The Cold Shoulder (or Wrist)

     A lot of weird things happen in this town. Especially in this here bar. It's like an epicentre for complete and total outlandishness. Take, for example, what happened to my buddy Jack a couple weeks ago. He and I were just sitting at the bar, knocking back a few drinks that night, as usual. Jack's wife had just divorced him, so he had a little more reason than usual to fill himself with the rotted grains. I, of course, joined him in the drinking binge.
     After Jack had about five or so shots in him, he began to get a little ornery. He started yelling at me about his divorce and how he had trusted that woman who he was married to for a whole of “five long months.” I, having not yet drunken nearly as much as Jack, told him to sit down and settle. He did, and he tried in vain to push his tousled hair, which is normally slicked back and rather sleek looking, back into place.

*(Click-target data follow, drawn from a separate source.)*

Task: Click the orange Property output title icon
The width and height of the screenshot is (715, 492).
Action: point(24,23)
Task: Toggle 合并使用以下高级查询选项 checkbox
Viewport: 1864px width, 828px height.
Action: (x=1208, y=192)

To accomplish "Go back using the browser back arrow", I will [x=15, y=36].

     After that episode, he started sobbing, as many bitter drunks do, about how he was married for “so long” and how he didn’t know if he could ever go out with a woman again. I, wanting to rid myself of this friend of mine who had become an inebriated idiot, told him he could start now.

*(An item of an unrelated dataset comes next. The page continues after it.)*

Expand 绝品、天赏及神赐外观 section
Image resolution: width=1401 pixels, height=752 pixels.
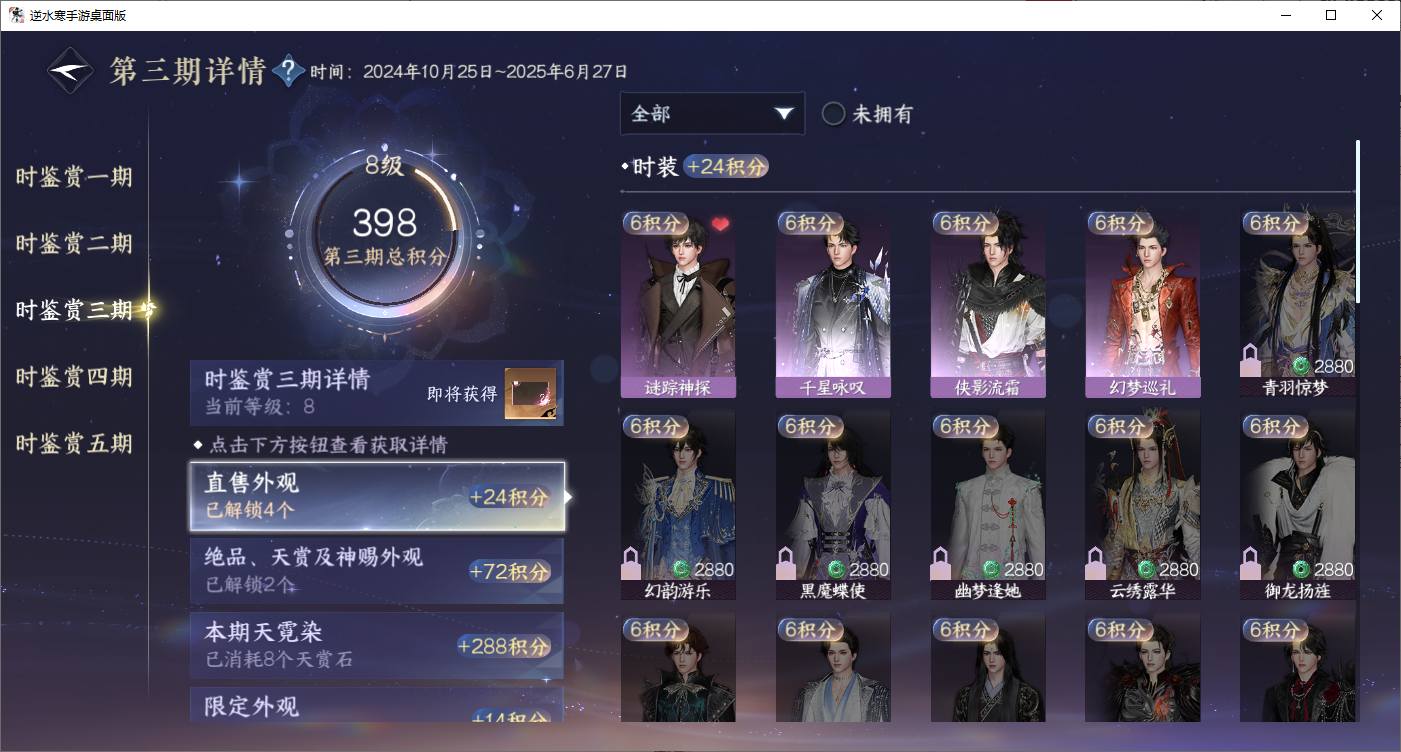377,571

     “Just look around in here. There are plenty of women around. I bet one of them is desperate enough to consider you as an option,” I told him after finishing off my third Bud of the night.

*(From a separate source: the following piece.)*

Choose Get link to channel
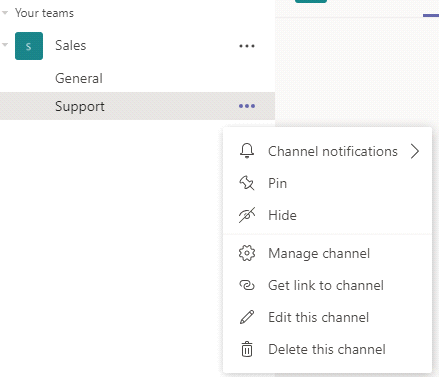The height and width of the screenshot is (377, 439). tap(327, 285)
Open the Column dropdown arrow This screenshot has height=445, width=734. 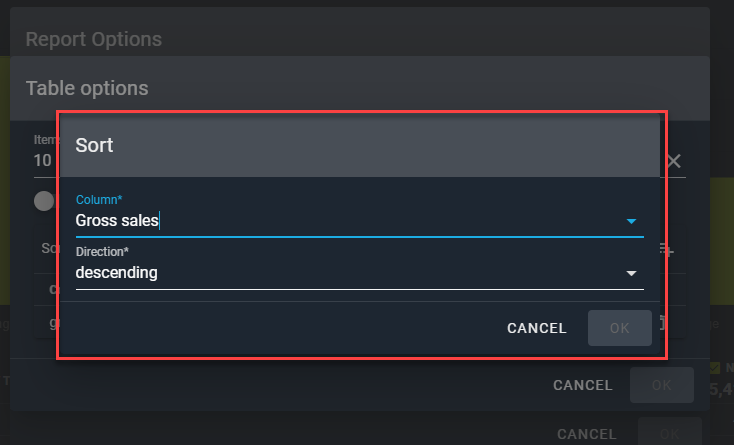pyautogui.click(x=631, y=221)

     “Yeah, I guess you’re right,” is what I thought he said, his speech being quite slurred and hard to understand. So, the pathetic drunken thing got up, greatly calmed down now, and looked around, his eyes (and mine, as well) finally settling upon a woman. She was sitting alone at a table with a large cup of some black liquid, which I assumed to be Guinness. He walked over to the table, and I, deciding this could be an interesting spectacle, tried as best I could to listen in.
     “Hi, I’m Jack. How ya doin’?”
     “I am well,” said the woman, without even looking up.
     “So, what’s your sign?”
     The woman looked up at him with cold, steely eyes for a moment, and stated clearly and evenly,  “Stop.”
     Jack staggered away and came back to his stool at the bar, about ready to give up. I decided I liked this girl’s style, and wanted to see more. I knew Jack wouldn’t mind me using him as a guinea pig in a sort of social experiment much, since he’d be too drunk to remember much of anything anyway.
     “You’re not about to give up that easy, are you? I bet she’s just playin’ hard to get. Get back there and try again.”
     Jack, being in a state in which he was very susceptible to suggestion, complied and walked back to the table.
     “Look, maybe we got off on the wrong foot.”
     “I was not standing, and you appeared to be on both feet.”
     Jack looked like he thought about this for a while, and, drunken slob that he was, replied in his usual brilliant manner, “Uhm, yeah.”
     The woman continued to stare at her glass of thick, dark liquid with those eyes of hers. It was the eyes that really intrigued me. They were a cold grey, like stone or cement, and the whites were so incredibly white, so institutionally white, they looked as if they’d been made in a hospital or a laboratory. Her face looked equally cold, her pronounced cheekbones jutting out like the edge of some piece of machinery. Her nose was, like her speech, straight and to the point. Her lips looked like something from an Andy Warhol painting, unnaturally red on this pale face of hers. She wasn’t traditionally beautiful, I’ll admit, but there was something nonetheless very alluring about her.
     Jack, not really sensing his unwantedness, sat down across from her. While he did, she didn’t so much as look up at him. She just kept staring at that glass of hers, every once in a while, taking a sip. When she lifted the glass, the light reflected off, creating tiny swirling rainbows in the glass. He started to talk to her again, but I couldn’t really hear what was being said, because somebody had the amazing timing to turn on the juke box at just that very second. Jack would seem to ask her a question, or make some comment, and she would, without looking up, pause for a second, as if to process information, and then give him a cold response which was none to his liking. This continued for at least ten minutes, at which point Jack’s face seemed to have shifted in colour to a bright crimson.
     I didn’t see what happened next, because I had passed out (I was, after all, drinking the entire time). When I came to, I saw Jack on the floor, screaming, with the woman’s hand around his throat. The hand was not, however, currently attached to her arm. It was broken off at the wrist, but there was no bleeding. It was shooting off blue sparks where there should have been blood. The woman was standing up, and had the same cold expression on her face, or what was left of her face. The left half of her face was missing, revealing metal underneath.
     To this day, I don’t know if this was real or if it was just the beer, but at that point I decided I should go home and go to bed. I never asked anyone about any of this, not even my good buddy Jack; it was one of those things that you just don’t want to know about. Jack wouldn’t remember anyway.